Mine-finding is perhaps the most difficult and financially hazardous task undertaken in the industrial world. Success requires supreme dedication or phenomenal luck, or some part of both. Few people understand this.
One person who did was Thayer Lindsley. Not for him the “3-martini lunch;” legend had it that it was two pieces of dry whole wheat bread and an apple, enjoyed at his desk while reading geological reports.
Bill Martin, a Haileybury consulting geologist, told me that once he received a phone call from “T.L.,” asking him to come to Toronto and make a special study of the geology, exploration history and property holdings of the Porcupine belt, east of Timmins. It was explained that a downtown office would be made available and that he could stay at Lindsley’s house in Toronto so that they could discuss his findings as the study developed. After about a month of all-day office work and evenings spent pouring over geological maps, Bill decided he had to have a break; and he remarked at dinner that there was a movie showing that evening which he’d like to see. “T.L. looked at me,” Bill said, “as if I’d just announced I had leprosy, and after a pause he said, `All right, Bill, you go to the movie.’ The next morning, he called me into his office and said, `Bill, I think you’d best wind up your report and go back to Haileybury.’ He just couldn’t tolerate anyone in his home who would rather see a movie than study geological maps.” Another dedicated mine finder was Karl Springer. I was told that if a young geologist approached him for a job, he first heard this admonition: “I’m not interested in your wife, or your children, or the fact that you may be looking after your dear old mother. If you work for me you work single status. Is that understood?” If your answer was “Yes, but . . .,” the interview was over, and you’d better knock on other doors.

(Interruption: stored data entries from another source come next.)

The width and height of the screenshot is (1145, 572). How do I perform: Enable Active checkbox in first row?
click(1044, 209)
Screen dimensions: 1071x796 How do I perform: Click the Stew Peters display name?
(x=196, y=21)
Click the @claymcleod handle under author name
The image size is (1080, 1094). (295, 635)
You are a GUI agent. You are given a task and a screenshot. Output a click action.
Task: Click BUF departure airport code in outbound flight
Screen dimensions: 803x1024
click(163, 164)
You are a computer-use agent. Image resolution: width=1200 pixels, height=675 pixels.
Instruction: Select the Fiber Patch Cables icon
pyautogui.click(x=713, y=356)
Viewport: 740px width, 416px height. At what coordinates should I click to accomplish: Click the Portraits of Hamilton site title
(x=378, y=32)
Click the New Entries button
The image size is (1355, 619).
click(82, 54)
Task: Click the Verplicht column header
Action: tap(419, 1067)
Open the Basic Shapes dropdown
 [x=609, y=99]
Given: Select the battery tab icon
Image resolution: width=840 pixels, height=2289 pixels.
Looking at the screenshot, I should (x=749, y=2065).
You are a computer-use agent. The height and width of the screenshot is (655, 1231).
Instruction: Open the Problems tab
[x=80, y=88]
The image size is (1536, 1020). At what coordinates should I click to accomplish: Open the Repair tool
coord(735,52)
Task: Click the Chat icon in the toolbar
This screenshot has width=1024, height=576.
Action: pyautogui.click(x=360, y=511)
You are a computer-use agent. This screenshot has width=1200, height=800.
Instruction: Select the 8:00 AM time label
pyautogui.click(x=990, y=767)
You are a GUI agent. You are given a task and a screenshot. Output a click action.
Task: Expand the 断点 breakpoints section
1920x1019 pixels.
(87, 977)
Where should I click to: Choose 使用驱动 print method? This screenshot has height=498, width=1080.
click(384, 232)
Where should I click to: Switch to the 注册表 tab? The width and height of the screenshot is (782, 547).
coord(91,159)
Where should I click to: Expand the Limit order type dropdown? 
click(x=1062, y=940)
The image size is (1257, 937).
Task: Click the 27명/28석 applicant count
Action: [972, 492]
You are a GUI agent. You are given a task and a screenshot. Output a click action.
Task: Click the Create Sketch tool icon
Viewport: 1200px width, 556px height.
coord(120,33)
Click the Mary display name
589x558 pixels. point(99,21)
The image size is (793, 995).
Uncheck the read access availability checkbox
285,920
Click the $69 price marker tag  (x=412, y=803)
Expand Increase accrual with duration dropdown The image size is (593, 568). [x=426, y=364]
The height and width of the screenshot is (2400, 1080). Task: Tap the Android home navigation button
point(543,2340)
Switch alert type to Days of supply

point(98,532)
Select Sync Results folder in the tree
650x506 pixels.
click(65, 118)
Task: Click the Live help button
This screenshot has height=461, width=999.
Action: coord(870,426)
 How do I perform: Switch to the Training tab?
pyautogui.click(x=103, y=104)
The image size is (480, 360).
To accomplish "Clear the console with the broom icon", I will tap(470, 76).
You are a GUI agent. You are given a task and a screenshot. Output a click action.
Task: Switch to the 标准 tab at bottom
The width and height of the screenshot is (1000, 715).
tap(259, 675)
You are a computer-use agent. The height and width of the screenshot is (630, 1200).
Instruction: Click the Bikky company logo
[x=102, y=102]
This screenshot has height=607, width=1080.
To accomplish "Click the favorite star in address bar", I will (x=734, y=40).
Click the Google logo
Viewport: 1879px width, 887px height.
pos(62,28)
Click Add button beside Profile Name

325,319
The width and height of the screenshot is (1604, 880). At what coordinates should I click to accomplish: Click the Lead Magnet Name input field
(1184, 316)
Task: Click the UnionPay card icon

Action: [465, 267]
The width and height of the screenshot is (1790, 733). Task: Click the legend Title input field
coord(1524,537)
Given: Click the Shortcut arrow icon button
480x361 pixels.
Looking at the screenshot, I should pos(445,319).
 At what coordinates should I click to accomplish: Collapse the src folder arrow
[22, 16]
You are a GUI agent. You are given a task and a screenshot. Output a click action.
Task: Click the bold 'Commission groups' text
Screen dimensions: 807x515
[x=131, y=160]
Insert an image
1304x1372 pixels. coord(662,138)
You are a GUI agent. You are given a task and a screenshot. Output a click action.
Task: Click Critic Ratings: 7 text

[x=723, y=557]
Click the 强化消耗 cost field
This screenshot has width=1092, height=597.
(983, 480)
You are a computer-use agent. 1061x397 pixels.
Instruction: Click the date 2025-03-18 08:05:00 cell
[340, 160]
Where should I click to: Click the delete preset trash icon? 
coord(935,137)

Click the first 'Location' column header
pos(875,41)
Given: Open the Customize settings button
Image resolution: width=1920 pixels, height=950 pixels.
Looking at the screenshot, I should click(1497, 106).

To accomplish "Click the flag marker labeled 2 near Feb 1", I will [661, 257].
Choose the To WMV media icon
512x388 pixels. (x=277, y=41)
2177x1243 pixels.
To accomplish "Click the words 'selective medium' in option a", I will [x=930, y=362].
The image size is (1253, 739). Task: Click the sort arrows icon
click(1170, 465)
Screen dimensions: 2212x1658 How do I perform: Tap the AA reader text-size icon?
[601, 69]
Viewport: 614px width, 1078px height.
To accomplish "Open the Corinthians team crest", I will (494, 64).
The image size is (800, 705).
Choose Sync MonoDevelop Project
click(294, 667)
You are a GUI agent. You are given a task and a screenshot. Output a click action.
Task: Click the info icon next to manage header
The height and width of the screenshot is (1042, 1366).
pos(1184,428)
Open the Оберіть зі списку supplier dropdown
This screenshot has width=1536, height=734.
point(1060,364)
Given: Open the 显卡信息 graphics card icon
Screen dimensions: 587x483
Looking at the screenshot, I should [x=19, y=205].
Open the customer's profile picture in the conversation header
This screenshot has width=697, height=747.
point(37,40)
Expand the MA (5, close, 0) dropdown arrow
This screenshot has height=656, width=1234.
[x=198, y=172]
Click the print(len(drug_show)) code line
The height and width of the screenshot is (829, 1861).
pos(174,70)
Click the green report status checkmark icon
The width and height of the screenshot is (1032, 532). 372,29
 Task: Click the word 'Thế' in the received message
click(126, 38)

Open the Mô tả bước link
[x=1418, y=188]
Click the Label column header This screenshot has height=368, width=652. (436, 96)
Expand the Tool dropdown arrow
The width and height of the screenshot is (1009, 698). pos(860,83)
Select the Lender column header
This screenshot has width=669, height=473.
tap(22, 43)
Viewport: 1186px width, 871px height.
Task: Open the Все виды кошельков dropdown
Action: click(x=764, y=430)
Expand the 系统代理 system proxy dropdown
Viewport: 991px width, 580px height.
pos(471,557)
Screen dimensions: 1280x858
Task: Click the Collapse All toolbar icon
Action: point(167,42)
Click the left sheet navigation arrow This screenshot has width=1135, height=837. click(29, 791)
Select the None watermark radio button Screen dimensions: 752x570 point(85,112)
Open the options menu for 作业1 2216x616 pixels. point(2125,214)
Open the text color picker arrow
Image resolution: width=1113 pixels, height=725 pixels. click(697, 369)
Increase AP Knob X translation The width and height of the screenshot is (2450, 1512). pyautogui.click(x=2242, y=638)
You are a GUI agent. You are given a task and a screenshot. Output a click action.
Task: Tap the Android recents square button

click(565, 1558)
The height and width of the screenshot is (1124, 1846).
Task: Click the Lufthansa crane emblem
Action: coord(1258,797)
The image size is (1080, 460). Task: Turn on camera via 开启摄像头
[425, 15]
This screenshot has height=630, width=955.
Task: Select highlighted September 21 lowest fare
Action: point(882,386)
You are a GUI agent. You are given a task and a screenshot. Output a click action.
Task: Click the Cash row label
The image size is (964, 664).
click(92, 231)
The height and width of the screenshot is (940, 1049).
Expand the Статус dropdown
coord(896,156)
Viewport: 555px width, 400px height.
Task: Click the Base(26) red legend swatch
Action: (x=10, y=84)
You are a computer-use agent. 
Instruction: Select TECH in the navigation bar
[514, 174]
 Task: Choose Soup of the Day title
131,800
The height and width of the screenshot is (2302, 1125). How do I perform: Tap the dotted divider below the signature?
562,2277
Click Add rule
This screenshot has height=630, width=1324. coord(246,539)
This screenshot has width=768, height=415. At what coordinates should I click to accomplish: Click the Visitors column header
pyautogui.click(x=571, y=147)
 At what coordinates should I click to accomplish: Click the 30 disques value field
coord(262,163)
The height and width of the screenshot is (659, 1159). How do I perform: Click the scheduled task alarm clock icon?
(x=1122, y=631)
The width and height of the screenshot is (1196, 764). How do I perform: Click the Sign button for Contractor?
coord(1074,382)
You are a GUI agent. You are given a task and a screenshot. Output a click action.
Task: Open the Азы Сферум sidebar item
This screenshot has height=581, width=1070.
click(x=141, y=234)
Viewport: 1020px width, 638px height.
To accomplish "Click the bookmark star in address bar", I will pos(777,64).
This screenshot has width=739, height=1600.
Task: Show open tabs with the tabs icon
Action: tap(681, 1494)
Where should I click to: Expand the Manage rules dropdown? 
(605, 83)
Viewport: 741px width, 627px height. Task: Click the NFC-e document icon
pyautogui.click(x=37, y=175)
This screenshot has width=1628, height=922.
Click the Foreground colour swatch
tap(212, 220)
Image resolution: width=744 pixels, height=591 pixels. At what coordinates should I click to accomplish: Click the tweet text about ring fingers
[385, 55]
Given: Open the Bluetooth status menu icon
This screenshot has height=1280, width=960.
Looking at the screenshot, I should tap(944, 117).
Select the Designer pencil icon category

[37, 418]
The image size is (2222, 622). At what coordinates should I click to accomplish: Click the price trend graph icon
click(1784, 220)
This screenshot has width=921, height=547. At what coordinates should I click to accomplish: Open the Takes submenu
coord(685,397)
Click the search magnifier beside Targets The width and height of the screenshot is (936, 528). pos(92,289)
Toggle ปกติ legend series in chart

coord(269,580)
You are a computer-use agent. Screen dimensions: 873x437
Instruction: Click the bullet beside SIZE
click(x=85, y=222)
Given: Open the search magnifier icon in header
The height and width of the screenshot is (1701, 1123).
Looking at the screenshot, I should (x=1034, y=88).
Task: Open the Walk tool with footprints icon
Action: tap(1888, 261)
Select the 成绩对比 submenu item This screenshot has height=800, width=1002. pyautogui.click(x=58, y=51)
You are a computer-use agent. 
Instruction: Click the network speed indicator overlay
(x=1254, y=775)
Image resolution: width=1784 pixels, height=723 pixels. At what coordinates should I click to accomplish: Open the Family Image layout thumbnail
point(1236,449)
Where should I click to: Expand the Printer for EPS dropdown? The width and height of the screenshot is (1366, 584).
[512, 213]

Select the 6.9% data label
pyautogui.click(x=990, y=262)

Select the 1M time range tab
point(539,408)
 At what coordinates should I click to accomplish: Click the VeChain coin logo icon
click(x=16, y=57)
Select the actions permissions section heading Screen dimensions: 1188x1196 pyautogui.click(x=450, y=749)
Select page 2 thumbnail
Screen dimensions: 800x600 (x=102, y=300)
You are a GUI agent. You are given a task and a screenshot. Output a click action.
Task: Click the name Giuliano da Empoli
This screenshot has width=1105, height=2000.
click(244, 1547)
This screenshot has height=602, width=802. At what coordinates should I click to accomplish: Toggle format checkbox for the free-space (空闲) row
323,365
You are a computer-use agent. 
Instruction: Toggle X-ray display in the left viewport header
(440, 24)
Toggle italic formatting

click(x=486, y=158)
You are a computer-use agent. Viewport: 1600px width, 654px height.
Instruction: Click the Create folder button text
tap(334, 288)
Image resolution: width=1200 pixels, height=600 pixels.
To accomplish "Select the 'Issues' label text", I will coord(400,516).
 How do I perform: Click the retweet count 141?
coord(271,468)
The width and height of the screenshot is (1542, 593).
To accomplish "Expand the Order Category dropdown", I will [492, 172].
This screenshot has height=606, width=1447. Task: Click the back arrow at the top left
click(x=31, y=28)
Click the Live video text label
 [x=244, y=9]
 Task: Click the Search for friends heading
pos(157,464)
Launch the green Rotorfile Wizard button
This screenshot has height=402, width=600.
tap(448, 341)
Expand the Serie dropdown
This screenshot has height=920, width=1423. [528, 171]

In August, 1963, there was news of an important zinc discovery near the west coast of Newfoundland, made by a Springer company. I was in Corner Brook at the time, and beat it up the coast to see what I could. Springer’s exploration manager, Charlie Pegg, was on the property, and kindly showed me around.
Knowing the company policy, I asked Charlie when he’d last been home. He said, “I’ve been home once since Christmas. That was in May, when I received a telegram from my wife saying that our 9-year-old daughter was in the hospital and the doctors couldn’t figure out what was wrong. Could I please come home and give her some support over this crisis? So I went home. Two days later Springer called me to ask what I was doing in Toronto. I explained, and he said `Your job is in Newfoundland, and if you want to keep it you’d better get back on it.'”
That is the kind of dedication successful mine finding required back in the 1950s and ’60s, and it is much rarer now. Duncan Derry used to compile figures on the average cost of finding a mine in Canada. I do not remember them exactly, but they were something like $5 million per mine in the early 1950s, and $45 million in the late 1970s, and they are much higher now. Not many mines return $45 million in after-tax profits above capital expenditures, but mines provide benefits to the economy many times over their capital expenditures.
Civilization cannot exist without a continuing supply of iron, aluminum, copper, zinc and other metals.
In the business of mine finding, the high-priority targets have long since been taken up. The odds against success get higher and higher, year by year. By placing heavier and heavier constraints on the development and operation of mines, our governments are eliminating jobs and contributing to a reduced standard of living for us all, decade by decade.
Do they want to do that to us?
— Philip Eckman is a resident of Paradise Valley, Ariz.